> Task directions: Copy out the lines of the material word for word, starting with the line containing "The width and height of the screenshot is (1339, 1070)." and going on through the line containing "(x=268, y=339)".

Element and text position data:

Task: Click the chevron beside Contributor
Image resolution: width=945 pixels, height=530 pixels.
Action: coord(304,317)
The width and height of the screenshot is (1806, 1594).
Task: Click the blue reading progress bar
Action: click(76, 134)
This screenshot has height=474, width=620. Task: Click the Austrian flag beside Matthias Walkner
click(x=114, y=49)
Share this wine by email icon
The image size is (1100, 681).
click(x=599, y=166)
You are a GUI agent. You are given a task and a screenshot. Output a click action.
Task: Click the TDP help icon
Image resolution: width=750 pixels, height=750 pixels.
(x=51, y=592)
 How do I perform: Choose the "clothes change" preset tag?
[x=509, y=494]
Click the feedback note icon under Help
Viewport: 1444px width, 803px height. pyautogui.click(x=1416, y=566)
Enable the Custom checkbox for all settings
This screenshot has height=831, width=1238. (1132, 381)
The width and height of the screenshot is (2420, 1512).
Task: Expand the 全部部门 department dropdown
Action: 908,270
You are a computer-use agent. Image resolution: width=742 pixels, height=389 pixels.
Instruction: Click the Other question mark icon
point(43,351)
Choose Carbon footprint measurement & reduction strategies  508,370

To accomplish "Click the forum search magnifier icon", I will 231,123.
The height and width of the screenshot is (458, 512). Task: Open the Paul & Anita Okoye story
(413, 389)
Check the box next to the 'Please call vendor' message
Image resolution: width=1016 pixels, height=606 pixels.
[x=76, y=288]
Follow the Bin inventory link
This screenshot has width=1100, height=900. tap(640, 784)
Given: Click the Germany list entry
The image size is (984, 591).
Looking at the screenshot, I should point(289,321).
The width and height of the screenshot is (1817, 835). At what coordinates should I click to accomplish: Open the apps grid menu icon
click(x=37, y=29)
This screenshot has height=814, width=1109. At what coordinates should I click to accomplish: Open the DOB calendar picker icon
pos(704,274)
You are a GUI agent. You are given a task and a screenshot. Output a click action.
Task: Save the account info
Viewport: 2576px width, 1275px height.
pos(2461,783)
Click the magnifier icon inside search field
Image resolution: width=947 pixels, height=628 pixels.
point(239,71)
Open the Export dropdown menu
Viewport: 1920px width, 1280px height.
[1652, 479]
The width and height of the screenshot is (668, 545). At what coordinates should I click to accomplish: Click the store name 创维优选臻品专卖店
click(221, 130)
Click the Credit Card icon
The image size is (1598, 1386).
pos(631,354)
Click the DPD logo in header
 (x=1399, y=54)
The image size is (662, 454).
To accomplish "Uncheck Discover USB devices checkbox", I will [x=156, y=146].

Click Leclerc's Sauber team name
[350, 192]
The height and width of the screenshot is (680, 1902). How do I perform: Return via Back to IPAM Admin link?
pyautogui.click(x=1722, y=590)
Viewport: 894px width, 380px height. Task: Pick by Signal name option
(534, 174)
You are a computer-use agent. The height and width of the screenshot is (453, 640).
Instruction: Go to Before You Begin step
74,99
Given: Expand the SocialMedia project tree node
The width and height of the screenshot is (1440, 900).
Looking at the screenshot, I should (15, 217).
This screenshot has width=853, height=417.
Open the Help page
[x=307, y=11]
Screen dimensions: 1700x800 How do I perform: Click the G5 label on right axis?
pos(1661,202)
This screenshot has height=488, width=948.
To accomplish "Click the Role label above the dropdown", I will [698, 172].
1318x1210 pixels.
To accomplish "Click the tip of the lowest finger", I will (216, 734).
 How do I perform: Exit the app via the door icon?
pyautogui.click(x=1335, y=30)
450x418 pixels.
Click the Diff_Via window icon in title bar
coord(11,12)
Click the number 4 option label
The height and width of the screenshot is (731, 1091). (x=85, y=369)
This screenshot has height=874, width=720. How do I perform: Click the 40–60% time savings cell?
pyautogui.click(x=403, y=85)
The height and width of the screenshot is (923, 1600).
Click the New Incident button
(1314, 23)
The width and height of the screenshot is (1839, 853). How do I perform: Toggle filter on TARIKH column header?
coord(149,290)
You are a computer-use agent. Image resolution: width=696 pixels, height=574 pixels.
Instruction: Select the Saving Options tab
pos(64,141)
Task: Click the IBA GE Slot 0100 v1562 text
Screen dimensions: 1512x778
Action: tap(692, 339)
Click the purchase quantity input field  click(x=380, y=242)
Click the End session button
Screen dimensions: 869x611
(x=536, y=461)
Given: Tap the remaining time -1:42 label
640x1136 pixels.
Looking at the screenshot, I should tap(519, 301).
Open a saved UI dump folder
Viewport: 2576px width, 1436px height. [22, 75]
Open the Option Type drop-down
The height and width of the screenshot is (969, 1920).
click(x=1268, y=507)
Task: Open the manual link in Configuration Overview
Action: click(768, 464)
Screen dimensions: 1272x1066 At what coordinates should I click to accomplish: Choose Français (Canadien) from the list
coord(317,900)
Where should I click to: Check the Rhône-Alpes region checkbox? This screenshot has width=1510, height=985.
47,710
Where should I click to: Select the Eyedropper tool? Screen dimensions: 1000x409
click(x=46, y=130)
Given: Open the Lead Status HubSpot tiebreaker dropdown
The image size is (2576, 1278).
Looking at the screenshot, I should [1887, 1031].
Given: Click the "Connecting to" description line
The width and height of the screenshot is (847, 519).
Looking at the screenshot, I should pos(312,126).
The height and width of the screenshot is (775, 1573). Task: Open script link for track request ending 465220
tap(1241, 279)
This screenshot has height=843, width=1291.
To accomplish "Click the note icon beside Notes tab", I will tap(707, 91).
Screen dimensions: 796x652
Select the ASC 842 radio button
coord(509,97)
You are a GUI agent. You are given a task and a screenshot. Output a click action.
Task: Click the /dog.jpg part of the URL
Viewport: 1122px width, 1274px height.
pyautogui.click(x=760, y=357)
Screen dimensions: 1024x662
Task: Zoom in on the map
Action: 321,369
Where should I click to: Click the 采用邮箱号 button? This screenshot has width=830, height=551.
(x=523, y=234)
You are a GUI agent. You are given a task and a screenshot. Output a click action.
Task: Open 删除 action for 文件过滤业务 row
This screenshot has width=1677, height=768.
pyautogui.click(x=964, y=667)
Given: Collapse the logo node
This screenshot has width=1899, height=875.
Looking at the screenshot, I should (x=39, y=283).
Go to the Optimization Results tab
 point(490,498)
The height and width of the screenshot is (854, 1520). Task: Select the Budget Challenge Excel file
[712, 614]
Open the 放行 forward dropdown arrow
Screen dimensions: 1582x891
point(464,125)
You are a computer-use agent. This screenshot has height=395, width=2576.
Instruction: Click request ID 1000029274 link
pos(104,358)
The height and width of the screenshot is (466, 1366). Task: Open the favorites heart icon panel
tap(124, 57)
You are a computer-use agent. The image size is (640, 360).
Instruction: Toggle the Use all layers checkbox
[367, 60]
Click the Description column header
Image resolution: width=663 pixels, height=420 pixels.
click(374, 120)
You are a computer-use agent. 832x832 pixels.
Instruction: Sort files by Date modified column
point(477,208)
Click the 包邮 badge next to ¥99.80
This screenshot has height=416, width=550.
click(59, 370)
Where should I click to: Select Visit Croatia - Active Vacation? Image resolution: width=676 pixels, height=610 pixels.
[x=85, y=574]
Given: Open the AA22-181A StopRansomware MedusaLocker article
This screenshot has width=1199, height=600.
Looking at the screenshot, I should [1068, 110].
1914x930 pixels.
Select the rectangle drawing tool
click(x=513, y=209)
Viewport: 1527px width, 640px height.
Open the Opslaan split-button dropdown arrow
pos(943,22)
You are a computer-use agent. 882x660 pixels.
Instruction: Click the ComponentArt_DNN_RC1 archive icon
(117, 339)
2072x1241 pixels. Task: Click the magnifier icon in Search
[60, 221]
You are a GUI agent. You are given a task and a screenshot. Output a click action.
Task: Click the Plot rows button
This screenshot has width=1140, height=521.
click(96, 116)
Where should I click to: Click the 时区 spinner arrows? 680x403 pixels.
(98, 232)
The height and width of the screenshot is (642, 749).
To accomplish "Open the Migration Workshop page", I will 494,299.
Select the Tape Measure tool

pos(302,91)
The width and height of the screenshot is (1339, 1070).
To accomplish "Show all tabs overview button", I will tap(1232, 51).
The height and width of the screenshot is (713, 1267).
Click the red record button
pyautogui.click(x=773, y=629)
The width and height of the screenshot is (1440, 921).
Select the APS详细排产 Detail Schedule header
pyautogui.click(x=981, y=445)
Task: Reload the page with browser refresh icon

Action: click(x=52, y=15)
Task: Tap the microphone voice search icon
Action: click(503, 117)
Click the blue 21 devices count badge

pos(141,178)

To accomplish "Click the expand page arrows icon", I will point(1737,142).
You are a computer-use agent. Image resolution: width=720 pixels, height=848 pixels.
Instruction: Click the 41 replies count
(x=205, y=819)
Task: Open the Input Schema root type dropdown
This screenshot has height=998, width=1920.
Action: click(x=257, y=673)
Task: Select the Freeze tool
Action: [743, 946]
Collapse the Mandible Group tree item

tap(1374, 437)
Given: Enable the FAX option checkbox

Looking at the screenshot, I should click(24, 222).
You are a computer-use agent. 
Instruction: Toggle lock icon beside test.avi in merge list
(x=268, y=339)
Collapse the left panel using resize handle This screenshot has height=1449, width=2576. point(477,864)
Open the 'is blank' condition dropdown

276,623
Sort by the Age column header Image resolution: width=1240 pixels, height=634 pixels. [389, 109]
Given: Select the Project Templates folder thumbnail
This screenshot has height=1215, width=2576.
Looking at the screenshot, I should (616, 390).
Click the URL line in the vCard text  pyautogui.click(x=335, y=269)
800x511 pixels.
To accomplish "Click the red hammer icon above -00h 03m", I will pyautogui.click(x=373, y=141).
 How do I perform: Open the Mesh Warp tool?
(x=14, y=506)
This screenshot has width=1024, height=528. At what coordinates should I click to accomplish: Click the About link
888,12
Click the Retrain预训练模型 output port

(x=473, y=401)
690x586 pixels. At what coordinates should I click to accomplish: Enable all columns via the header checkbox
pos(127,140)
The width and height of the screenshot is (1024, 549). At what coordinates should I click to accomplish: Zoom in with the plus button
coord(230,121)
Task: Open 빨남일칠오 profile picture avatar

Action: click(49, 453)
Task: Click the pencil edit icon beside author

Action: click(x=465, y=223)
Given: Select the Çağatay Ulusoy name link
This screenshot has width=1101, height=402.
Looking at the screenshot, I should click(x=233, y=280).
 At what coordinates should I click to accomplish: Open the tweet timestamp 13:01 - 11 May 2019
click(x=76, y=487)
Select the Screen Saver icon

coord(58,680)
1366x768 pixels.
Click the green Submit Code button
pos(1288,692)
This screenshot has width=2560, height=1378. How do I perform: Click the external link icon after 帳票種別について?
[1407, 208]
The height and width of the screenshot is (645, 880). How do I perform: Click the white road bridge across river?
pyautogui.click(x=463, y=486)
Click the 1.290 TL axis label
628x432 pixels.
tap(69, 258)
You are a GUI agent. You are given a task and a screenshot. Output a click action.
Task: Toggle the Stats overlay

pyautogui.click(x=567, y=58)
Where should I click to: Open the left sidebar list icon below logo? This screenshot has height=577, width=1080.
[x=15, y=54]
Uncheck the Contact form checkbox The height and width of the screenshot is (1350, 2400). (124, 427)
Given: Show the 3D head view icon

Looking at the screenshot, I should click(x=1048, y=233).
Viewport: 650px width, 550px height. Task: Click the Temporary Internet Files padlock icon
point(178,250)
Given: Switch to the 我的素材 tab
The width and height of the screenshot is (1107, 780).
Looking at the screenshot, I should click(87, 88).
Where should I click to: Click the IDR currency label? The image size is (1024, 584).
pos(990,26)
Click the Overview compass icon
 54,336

> Final result:
The width and height of the screenshot is (1339, 1070).
To accomplish "Show all tabs overview button", I will tap(1232, 51).
The height and width of the screenshot is (713, 1267).
Click the red record button
pyautogui.click(x=773, y=629)
The width and height of the screenshot is (1440, 921).
Select the APS详细排产 Detail Schedule header
pyautogui.click(x=981, y=445)
Task: Reload the page with browser refresh icon

Action: click(x=52, y=15)
Task: Tap the microphone voice search icon
Action: click(503, 117)
Click the blue 21 devices count badge

pos(141,178)

To accomplish "Click the expand page arrows icon", I will point(1737,142).
You are a computer-use agent. Image resolution: width=720 pixels, height=848 pixels.
Instruction: Click the 41 replies count
(x=205, y=819)
Task: Open the Input Schema root type dropdown
This screenshot has height=998, width=1920.
Action: click(x=257, y=673)
Task: Select the Freeze tool
Action: [743, 946]
Collapse the Mandible Group tree item

tap(1374, 437)
Given: Enable the FAX option checkbox

Looking at the screenshot, I should click(24, 222).
You are a computer-use agent. 
Instruction: Toggle lock icon beside test.avi in merge list
(x=268, y=339)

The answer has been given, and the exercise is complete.